Author Holly Smith, a survivor of child sex slavery, was trafficked when she was 14. Afraid of entering high school, she ran away from home and was subsequently forced into prostitution.

"In my case, nobody beat me or drugged me," Holly says. "All they had to do was take me out of the surroundings that I was used to, and take me to a city that was hostile and scary, and just use a little intimidation to gain that control over me. So when we use images of girls tied to beds or drugged, people start to think that's what child sex trafficking looks like, and in fact very often it doesn't look like that."

Holly added that when when there are no visible signs of a child being coerced into prostitution, not only does the community tend to look at the child as less of a victim, so does the child.

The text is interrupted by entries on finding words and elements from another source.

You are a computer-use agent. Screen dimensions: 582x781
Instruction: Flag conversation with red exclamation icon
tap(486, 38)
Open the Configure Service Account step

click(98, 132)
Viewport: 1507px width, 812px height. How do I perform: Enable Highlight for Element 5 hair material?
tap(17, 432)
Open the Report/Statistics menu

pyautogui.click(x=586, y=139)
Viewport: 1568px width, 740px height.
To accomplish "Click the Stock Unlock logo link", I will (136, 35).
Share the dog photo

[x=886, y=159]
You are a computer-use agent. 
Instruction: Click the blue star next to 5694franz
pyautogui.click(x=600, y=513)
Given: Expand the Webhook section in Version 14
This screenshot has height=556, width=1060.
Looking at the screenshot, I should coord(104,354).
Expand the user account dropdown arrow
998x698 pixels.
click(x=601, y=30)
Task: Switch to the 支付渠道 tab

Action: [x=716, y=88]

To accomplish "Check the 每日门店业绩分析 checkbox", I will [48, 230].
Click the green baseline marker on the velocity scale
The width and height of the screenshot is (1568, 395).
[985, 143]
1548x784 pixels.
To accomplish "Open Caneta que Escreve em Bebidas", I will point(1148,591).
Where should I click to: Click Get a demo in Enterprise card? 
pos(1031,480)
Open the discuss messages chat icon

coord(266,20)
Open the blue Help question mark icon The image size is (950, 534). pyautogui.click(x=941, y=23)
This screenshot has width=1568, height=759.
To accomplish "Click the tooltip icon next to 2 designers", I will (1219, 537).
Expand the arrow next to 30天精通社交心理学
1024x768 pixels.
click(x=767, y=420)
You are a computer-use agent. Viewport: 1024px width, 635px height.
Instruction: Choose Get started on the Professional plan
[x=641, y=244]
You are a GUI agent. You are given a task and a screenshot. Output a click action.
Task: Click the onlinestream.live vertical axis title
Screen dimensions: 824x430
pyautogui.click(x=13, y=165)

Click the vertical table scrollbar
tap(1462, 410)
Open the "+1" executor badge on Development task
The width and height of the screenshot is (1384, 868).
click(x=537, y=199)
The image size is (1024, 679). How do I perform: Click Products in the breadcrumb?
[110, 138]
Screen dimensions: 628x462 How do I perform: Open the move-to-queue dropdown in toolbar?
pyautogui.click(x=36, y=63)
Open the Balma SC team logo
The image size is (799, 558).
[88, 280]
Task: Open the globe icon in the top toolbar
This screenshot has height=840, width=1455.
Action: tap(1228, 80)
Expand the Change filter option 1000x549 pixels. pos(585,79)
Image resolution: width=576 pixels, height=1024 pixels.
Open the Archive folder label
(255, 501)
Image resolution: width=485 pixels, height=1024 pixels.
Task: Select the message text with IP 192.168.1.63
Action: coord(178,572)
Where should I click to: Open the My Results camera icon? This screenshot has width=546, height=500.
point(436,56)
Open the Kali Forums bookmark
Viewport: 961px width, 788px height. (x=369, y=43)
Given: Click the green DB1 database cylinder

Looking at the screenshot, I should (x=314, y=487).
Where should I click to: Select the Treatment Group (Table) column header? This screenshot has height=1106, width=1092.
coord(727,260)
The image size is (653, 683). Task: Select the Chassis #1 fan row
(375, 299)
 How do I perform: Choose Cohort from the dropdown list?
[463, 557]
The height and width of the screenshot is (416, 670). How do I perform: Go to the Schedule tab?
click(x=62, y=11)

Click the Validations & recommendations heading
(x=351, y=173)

"When I was pulled out of prostitution I was treated more like a nuisance, like a problem child as opposed to a victim," Holly shares. "After I was recovered I felt very judged by people in the community. I felt like I didn't belong anymore."

But that wasn't the truth. The truth is that Holly and survivors like her were vulnerable in ways that aren't openly discussed nearly enough at the time they were trafficked. The truth is Holly wasn't consensually sold. The truth is that sex trafficking and prostitution are NOT the same thing. Prostitution is a business between adults. Sex slavery is the recruitment, obtaining, or transportation of a person for the purpose of sexual exploitation against the person's will. The truth is a trafficker can sometimes be a family friend, a neighbor, or even a relative. The truth is sex slavery happens in places other than developing countries. In 2013, the National Human Trafficking Resource Center hotline received multiple reports of human trafficking in every state in America. The truth is a young person down the street from you could be a victim of human trafficking or sex slavery at this very moment.

The Trafficking Victims Protection Act states that a trafficker's means of controlling victims can include psychological coercion, trickery and the seizure of documents.

"This is really important because children are much easier to manipulate than adults," Holly says.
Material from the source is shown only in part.